What is expected: Your copy of the data should match it exactly, except that the pictures are gone.

Dataset entries
--------------------------------------------------

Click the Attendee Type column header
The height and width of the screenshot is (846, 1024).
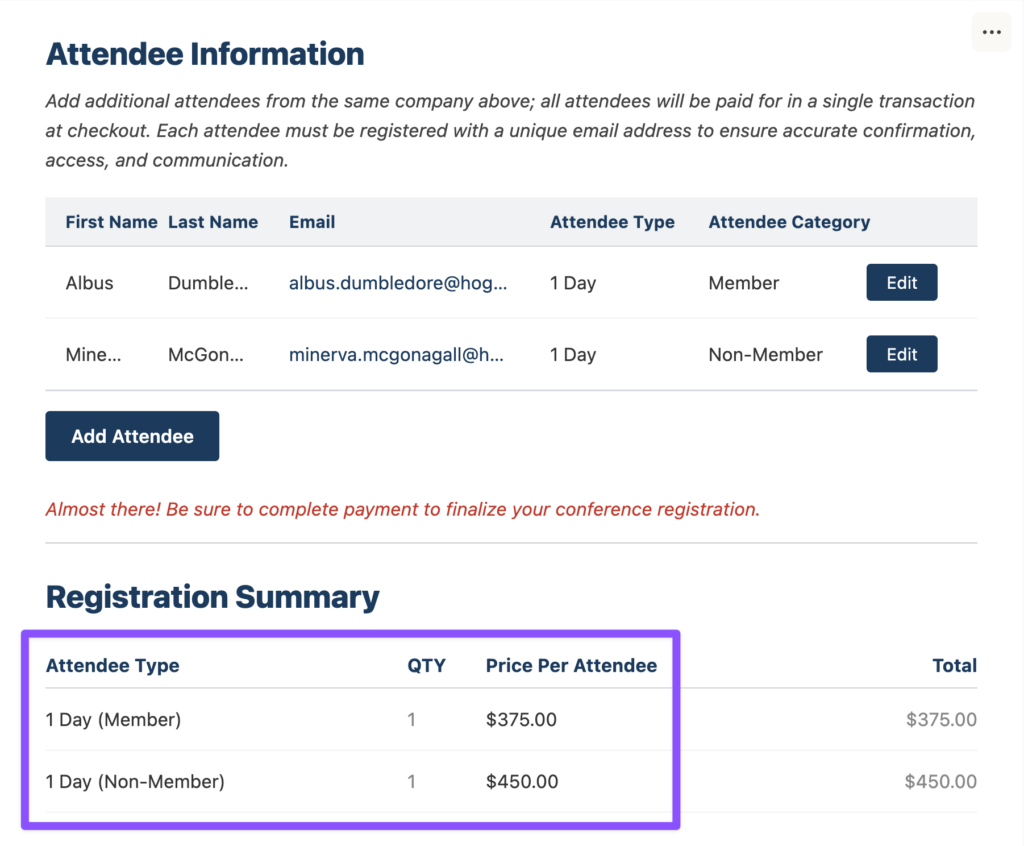(612, 222)
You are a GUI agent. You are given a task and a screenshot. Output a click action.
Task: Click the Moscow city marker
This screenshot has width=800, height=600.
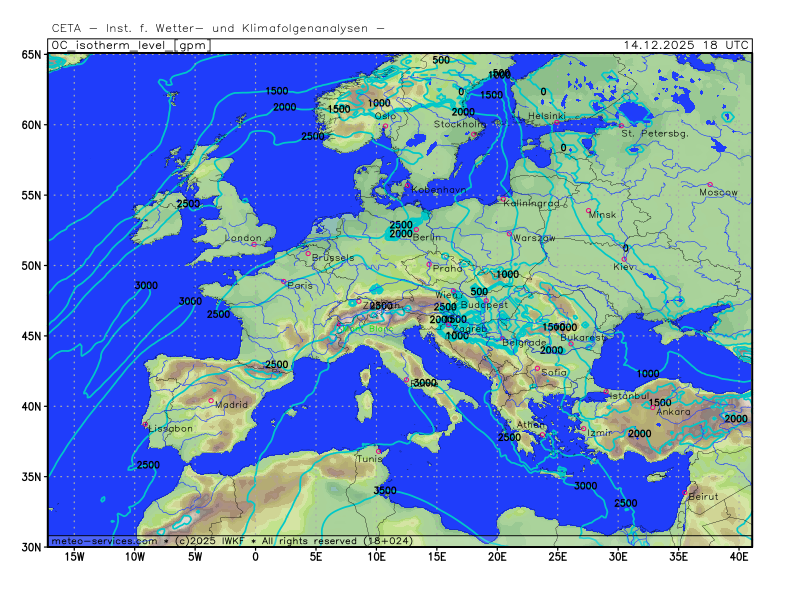(710, 185)
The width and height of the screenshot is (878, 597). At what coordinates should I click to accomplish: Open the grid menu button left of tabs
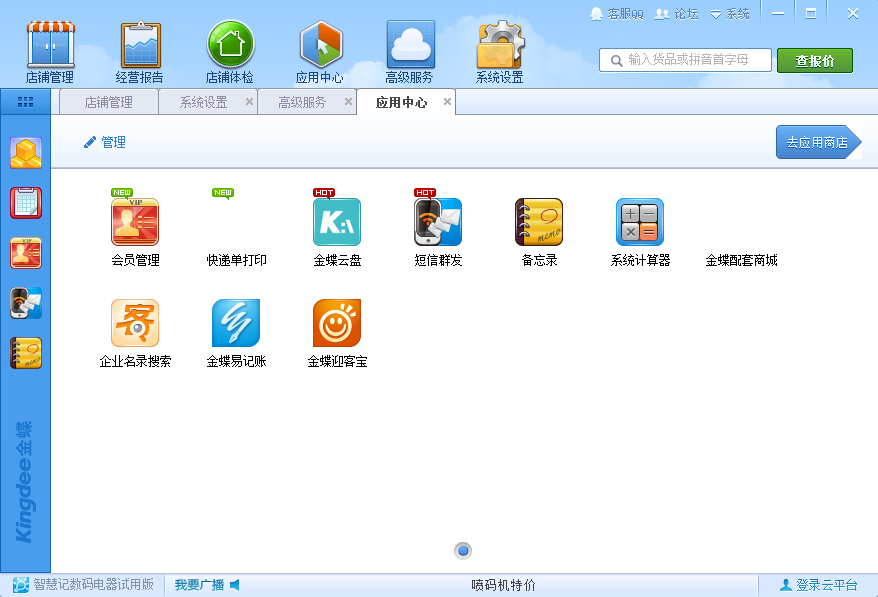click(26, 102)
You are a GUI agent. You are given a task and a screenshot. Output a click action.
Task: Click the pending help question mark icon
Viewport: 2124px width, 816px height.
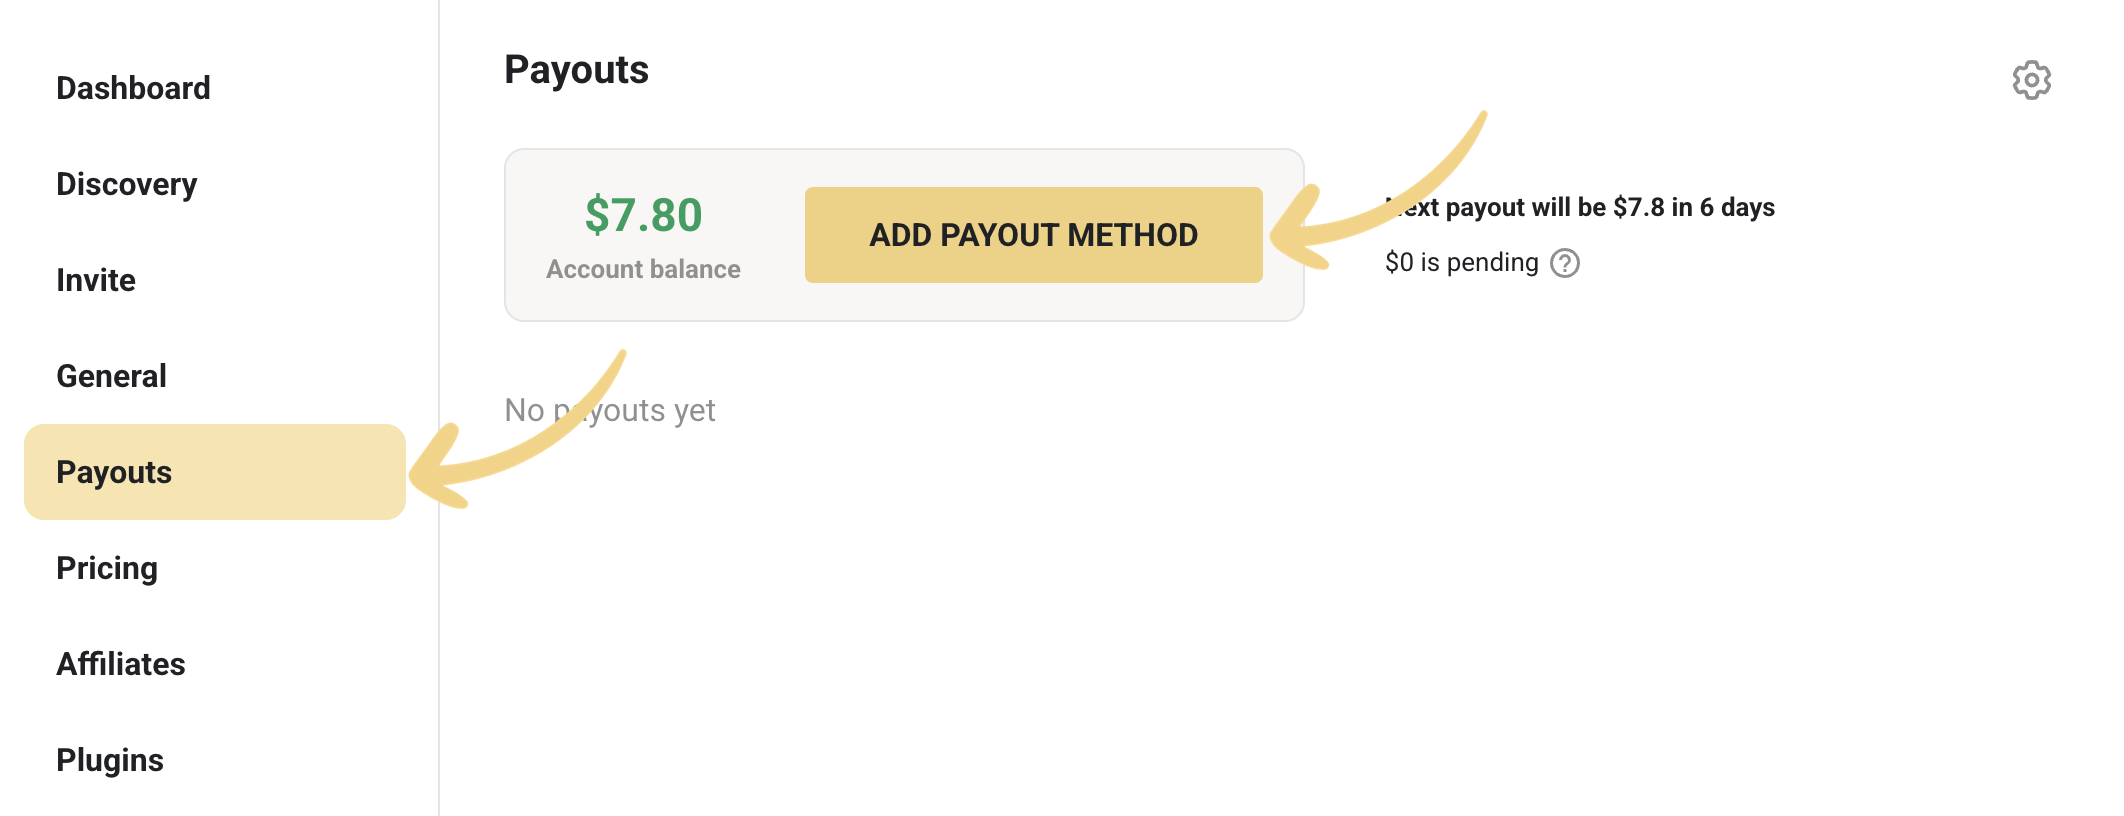(1564, 263)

--------------------------------------------------

Answer box:
Click the Attendee Type column header
The height and width of the screenshot is (846, 1024).
(612, 222)
You are a GUI agent. You are given a task and a screenshot. Output a click action.
Task: Click the Moscow city marker
This screenshot has width=800, height=600.
(710, 185)
The width and height of the screenshot is (878, 597). At what coordinates should I click to accomplish: Open the grid menu button left of tabs
click(26, 102)
You are a GUI agent. You are given a task and a screenshot. Output a click action.
Task: Click the pending help question mark icon
Viewport: 2124px width, 816px height.
(1564, 263)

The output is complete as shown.